(*) Au dernier comptage "drames" (ANSM et réseau addicto-vigilance) → Stupéfiants illicites et licites (opioïdes sur prescription, méthadone, subutex, entre autres)= 793 décès. Dont le cannabis: 55 décès, essentiellement des cardiopathies.
Ce chiffre, loin d'illustrer un fléau sanitaire (rappel: alcool >41000, tabac >73000 dcd) est peu commenté. Ne pas en faire mention permet, par défaut, de surfer sur la peur et les fantasmes du "danger des drogues", entretenir la confusion usage / addiction... et placer l'insécurité liée au trafic au second plan.
Certes, l'usage de stups est une conduite à risques, mais le réseau addicto français, même s'il est parfois perfectible, est performant (CSAPA, CAARUD, consultations jeunes consommateurs, services d'addictologie dans les hôpitaux, associations subventionnées, etc.)

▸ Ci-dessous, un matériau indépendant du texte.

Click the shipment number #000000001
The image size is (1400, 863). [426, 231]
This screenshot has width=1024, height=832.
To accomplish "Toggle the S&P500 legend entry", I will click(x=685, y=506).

Quoi qu'en disent médias et élus, favorables ou non à une réforme de la loi et faisant de l'argument sanitaire le pivot de leurs propos, là n'est pas le "vrai" danger des drogues. Dans ce registre, il ne manque qu'une politique d'information et de prévention efficace et sans tabou, ce qu'aucun gouvernement n'a jamais fait.
Cette politique, inexistante en France, n'a même pas à être subordonnée à une quelconque réforme, légalisation du cannabis ou dépénalisation (ce qui équivaut à la renvoyer au calendes grecques) et devrait sans délai intéresser le législateur.